Drug and Alcohol Content
Among other things, adults and students drink wine and mead. One professor appears to be a bit inebriated at a local tavern. He spills his drink and talks about how he likes a "stiff one at the end of the day." Hagrid and Prof. Slughorn imbibe until Hagrid passes out and Slughorn grows vulnerable to persuasion.
Ron and Harry both suffer some degree of impairment from potions: Ron becomes comically twitterpated after snacking on enchanted candy. Harry, after drinking "liquid luck," becomes more animated, outgoing and silly.
Ron, thinking he was given a dose of liquid luck, performs extraordinarily well at a Quidditch match. It's just a placebo's effect, but Ron's clearly OK with the idea of cheating, as he welcomes the idea that he's downed the real stuff—which is the equivalent of, perhaps, steroids.
Other Negative Elements
Speaking of cheating, Hermione disapproves of Ron's supposed abuse of liquid luck, but she still says a little spell that knocks his competition off balance. Harry spends much of the school year using a potions book filled with another student's notes—notes Harry uses to become the class' star pupil. Harry only gives up the tome when a spell in it goes horribly awry.
A teeming horde of naked zombies clamber out of a subterranean lake. (We don't see any critical anatomical parts.) Several characters refer to "vomit," and one does so on a professor's shoes. (We hear it.)
Six times now we've been down this cinematic road with Harry Potter. And while installment No. 6 reverts to a PG rating (the last two were rated PG-13), the storyline is still getting darker with blood, zombies, pain and loss taking the fore.
In terms of the story's chronology, this darkening palate makes narrative sense. Harry Potter and his friends, after all, are growing up. And their world is growing more complex and harrowing. When the 11-year-old Harry and his cute round spectacles first arrived at Hogwarts, his life was already filled with peril and pain. But the path set before him was relatively simple, and he had a cadre of wise and powerful friends and professors who had his back.
These days, Harry's not just contending with the likes of Voldemort. He's feeling his way through the sometimes muddled realities of relationships. These days, the right choice isn't just hard to make: Sometimes the right choice feels like it's the wrong one. Harry forces Dumbledore to choke down a vile liquid—a torture for both of them that, at the end of the film, seems to have been for naught. When a professor is confronted and murdered by a pack of Death Eaters, Harry hides—just as he was told to do. But the fact that he survives the confrontation is of little, bitter consolation.

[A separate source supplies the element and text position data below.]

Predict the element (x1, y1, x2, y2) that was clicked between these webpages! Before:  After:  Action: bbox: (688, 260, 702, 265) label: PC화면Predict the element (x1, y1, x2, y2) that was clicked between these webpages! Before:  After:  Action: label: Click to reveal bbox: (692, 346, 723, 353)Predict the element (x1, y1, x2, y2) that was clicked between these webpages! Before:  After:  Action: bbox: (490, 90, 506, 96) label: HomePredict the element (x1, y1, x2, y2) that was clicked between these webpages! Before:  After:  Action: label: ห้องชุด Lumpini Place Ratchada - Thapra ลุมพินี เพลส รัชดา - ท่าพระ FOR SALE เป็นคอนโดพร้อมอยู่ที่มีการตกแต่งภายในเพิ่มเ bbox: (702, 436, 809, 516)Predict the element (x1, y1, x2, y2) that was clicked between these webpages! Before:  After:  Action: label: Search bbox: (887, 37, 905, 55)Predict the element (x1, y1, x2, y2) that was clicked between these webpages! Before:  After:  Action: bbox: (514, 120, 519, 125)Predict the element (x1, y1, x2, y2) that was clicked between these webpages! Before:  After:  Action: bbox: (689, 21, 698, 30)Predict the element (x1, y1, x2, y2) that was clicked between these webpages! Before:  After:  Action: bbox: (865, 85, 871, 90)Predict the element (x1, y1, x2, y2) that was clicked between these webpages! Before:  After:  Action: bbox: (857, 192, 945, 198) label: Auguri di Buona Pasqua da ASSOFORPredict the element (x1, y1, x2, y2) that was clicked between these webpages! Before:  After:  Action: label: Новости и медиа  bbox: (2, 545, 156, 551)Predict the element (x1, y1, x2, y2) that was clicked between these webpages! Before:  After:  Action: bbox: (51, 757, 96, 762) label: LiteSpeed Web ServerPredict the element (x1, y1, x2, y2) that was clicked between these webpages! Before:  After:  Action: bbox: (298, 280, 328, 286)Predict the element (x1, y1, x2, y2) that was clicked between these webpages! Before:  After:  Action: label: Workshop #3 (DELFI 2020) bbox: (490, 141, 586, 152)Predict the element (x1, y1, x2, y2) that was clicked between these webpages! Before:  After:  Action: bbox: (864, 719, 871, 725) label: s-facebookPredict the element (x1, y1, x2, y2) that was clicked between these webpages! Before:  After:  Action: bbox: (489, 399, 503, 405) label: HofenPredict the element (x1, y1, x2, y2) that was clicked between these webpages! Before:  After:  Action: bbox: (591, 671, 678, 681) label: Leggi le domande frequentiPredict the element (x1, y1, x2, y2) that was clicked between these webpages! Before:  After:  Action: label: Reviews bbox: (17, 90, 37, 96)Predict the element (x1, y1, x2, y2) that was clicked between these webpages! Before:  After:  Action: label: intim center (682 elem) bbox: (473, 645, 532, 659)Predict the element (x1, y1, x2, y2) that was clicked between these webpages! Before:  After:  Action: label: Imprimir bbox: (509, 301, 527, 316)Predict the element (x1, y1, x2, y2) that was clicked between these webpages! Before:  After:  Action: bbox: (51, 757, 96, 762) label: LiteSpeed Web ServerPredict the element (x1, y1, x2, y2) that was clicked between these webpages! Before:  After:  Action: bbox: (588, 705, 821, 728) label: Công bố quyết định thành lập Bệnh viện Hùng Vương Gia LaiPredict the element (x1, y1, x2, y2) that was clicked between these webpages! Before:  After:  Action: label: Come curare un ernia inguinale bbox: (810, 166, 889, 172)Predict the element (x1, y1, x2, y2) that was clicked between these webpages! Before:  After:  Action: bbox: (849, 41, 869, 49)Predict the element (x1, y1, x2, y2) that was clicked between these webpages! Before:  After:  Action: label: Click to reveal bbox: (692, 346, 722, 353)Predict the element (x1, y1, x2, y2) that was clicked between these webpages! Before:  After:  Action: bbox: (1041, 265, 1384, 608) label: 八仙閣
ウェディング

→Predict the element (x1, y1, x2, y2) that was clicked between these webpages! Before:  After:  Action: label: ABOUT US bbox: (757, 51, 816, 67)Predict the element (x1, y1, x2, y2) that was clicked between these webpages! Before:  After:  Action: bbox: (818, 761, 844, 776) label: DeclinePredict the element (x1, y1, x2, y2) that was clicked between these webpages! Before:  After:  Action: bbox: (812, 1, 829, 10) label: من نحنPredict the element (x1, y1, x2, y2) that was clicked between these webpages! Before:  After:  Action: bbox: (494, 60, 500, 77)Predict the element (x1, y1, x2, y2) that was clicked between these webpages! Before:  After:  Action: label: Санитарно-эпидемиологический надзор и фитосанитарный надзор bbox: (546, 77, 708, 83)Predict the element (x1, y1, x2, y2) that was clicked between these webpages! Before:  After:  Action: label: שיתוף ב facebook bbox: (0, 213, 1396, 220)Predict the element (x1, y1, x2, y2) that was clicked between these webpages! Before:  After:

Make no mistake: Harry makes mistakes, but when it comes to the big stuff, he's making the "right" decisions—decisions that will pay off in the next couple of movies. When the credits roll at the end of The Half-Blood Prince, though, he (and we) has (have) no such assurance. Harry's world feels empty, nonsensical, frighteningly random. We're left in a bleak twilight with only a glimmer of hope for dawn.
The Half-Blood Prince is, then, in some sense, indeed a dark art. It is powerful, poignant and problematic—filled with magic and mayhem and messy issues.